> On 19 Aug 2017, at 07:30, Brent Royal-Gordon via swift-evolution 
> <swift-evolution@swift.org> wrote:
> 
>> On Aug 18, 2017, at 12:35 PM, Chris Lattner <clatt...@nondot.org 
>> <mailto:clatt...@nondot.org>> wrote:
>> 
>>> (Also, I notice that a fire-and-forget message can be thought of as an 
>>> `async` method returning `Never`, even though the computation *does* 
>>> terminate eventually. I'm not sure how to handle that, though)
>> 
>> Yeah, I think that actor methods deserve a bit of magic:
>> 
>> - Their bodies should be implicitly async, so they can call async methods 
>> without blocking their current queue or have to use beginAsync.

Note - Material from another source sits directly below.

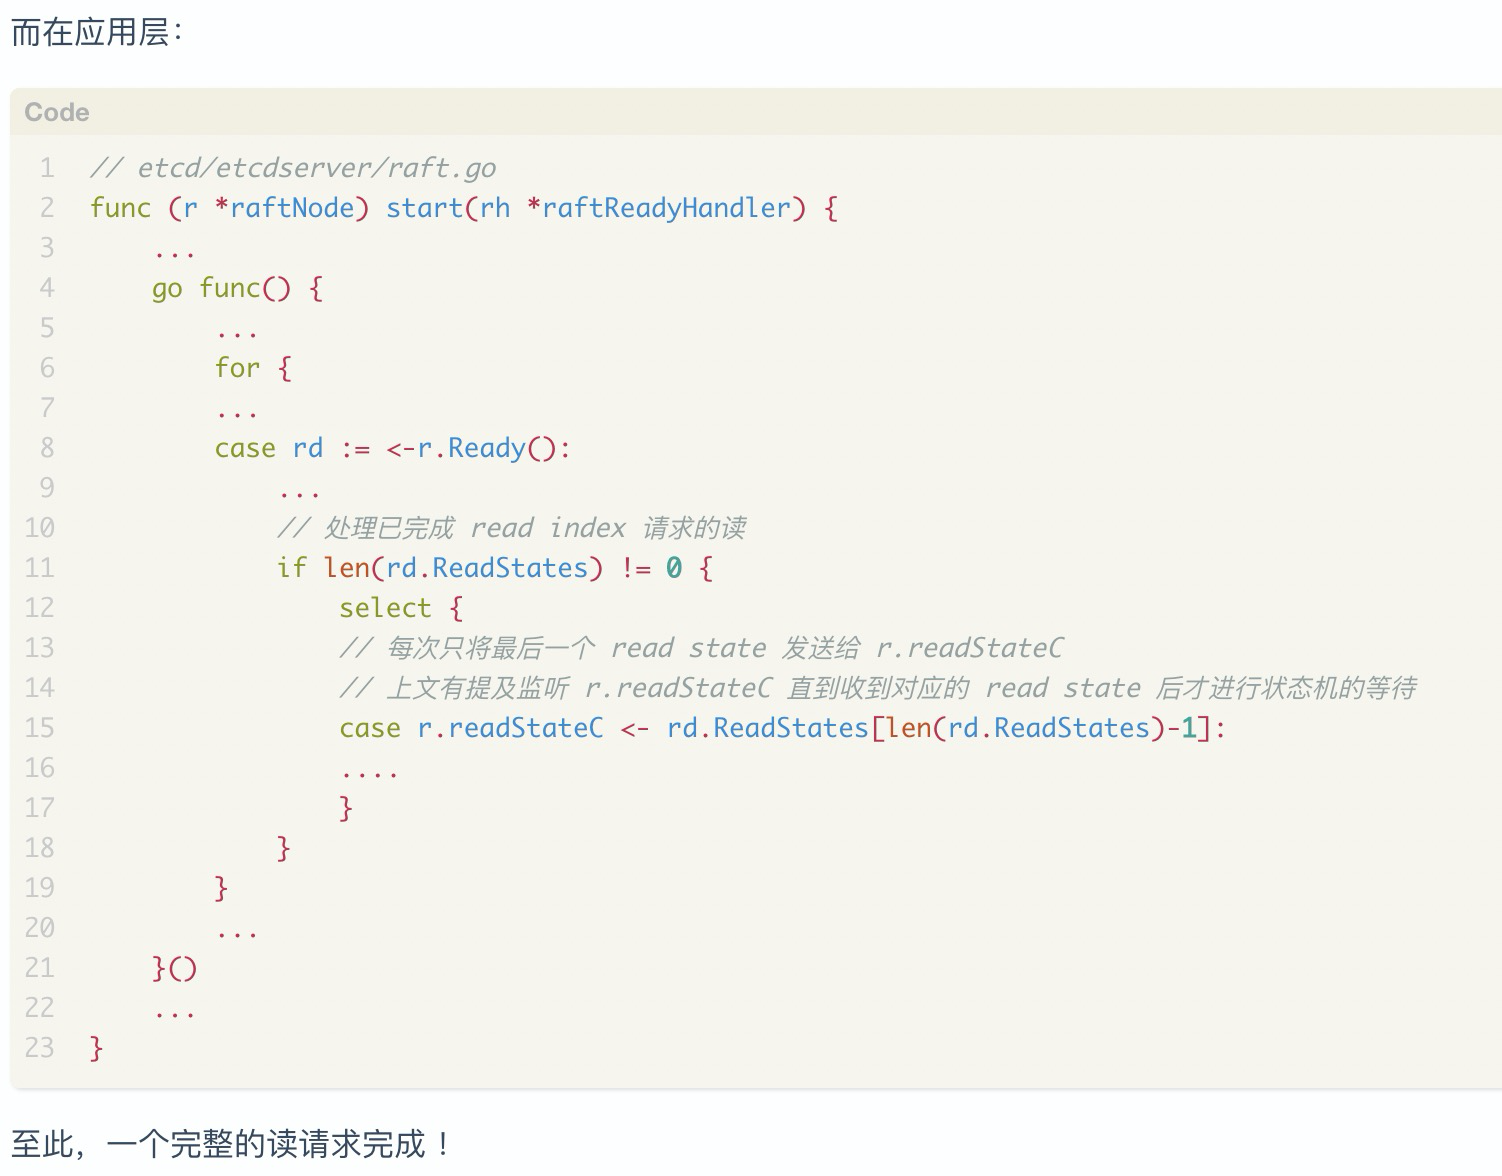Click r.Ready() call on line 8

point(486,448)
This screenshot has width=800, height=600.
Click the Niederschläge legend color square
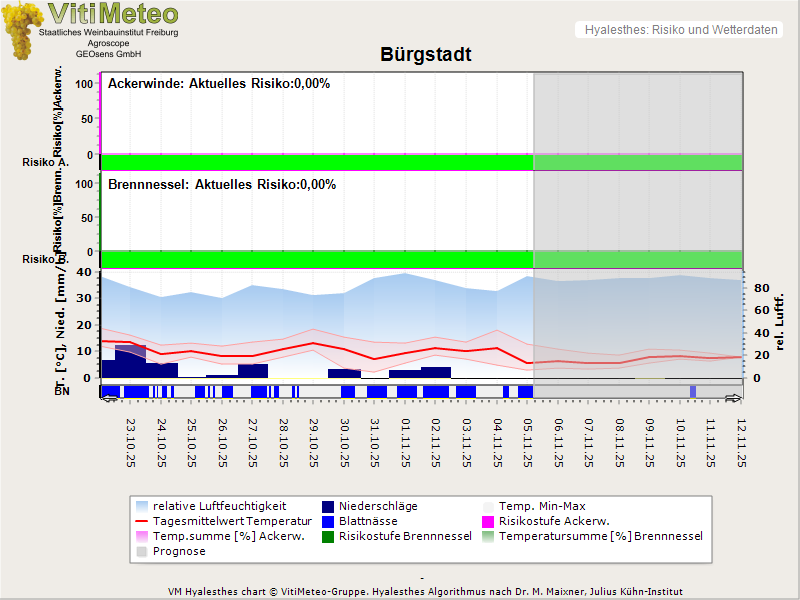pyautogui.click(x=329, y=507)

>> - However, if they are void “fire and forget” messages, I think the caller 
>> side should *not* have to use await on them, since enqueuing the message 
>> will not block.
> 
> I think we need to be a little careful here—the mere fact that a message 
> returns `Void` doesn't mean the caller shouldn't wait until it's done to 
> continue. For instance:
> 
>       listActor.delete(at: index)                             // Void, so it 
> doesn't wait
>       let count = await listActor.getCount()  // But we want the count 
> *after* the deletion!

In fact this will just work. Because both messages happen on the actor's 
internal serial queue, the "get count" message will only happen after the 
deletion. Therefore the "delete" message can return immediately to the caller 
(you just need the dispatch call on the queue to be made).